С а т. У меня? Они что, не твои, что ли?

Т и л ь. При чём тут я? У мужика одна роль — подсобник.

Его телефон начинает наяривать «яблочко».

Т и л ь. Или я их перехвалил? Нет. Номер незнакомый. (Включает.)

Г о л о с  п о з в о н и в ш е г о. Тильберт Сократович, не оставайтесь. Вам нельзя там оставаться!

Т и л ь. Во-1-х, не «Сократович», а «Сократыч», а во-2-х, вы кто вообще такой?

Г о л о с. Меня зовут Артём.

Т и л ь. Приятно познакомиться. Теперь я понял, что именно вы мне запрещаете,  но не могли бы вы, любезный, детальней изложить, что вам от меня надо?

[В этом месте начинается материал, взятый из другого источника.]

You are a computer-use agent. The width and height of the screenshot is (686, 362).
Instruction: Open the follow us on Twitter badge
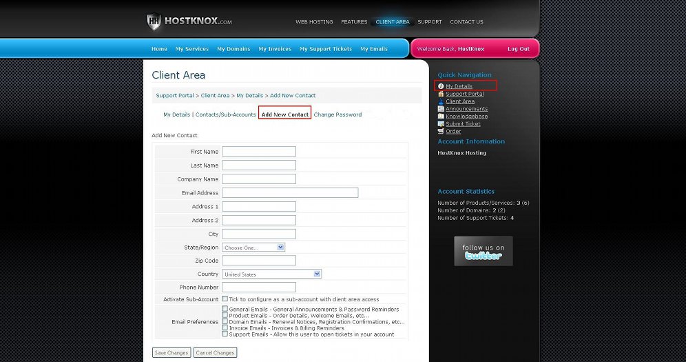click(x=483, y=252)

Артём даёт отбой, Тиль недоумённо смотрит на трубку, роняет её на диван.

Т и л ь (Раздумчиво). Ахху!.. (Делает паузу) Артём? Артём… хм… Я знал только одного Артёма, с которым монтёрили интернет в Арминко. Благовоспитанный юноша приятных манер. Нет, голос не его… ну, говорю же... (Решительно доканчивает) ...Йеть! (Взглядывает на Сат, которая сидит за столом, охватив виски ладонями) Сат! Может быть, у нас есть где-то побочный сын, о котором я не знаю? Артёмом кличут.

Сат поднимет голову. Молча, но выразительно смотрит на него.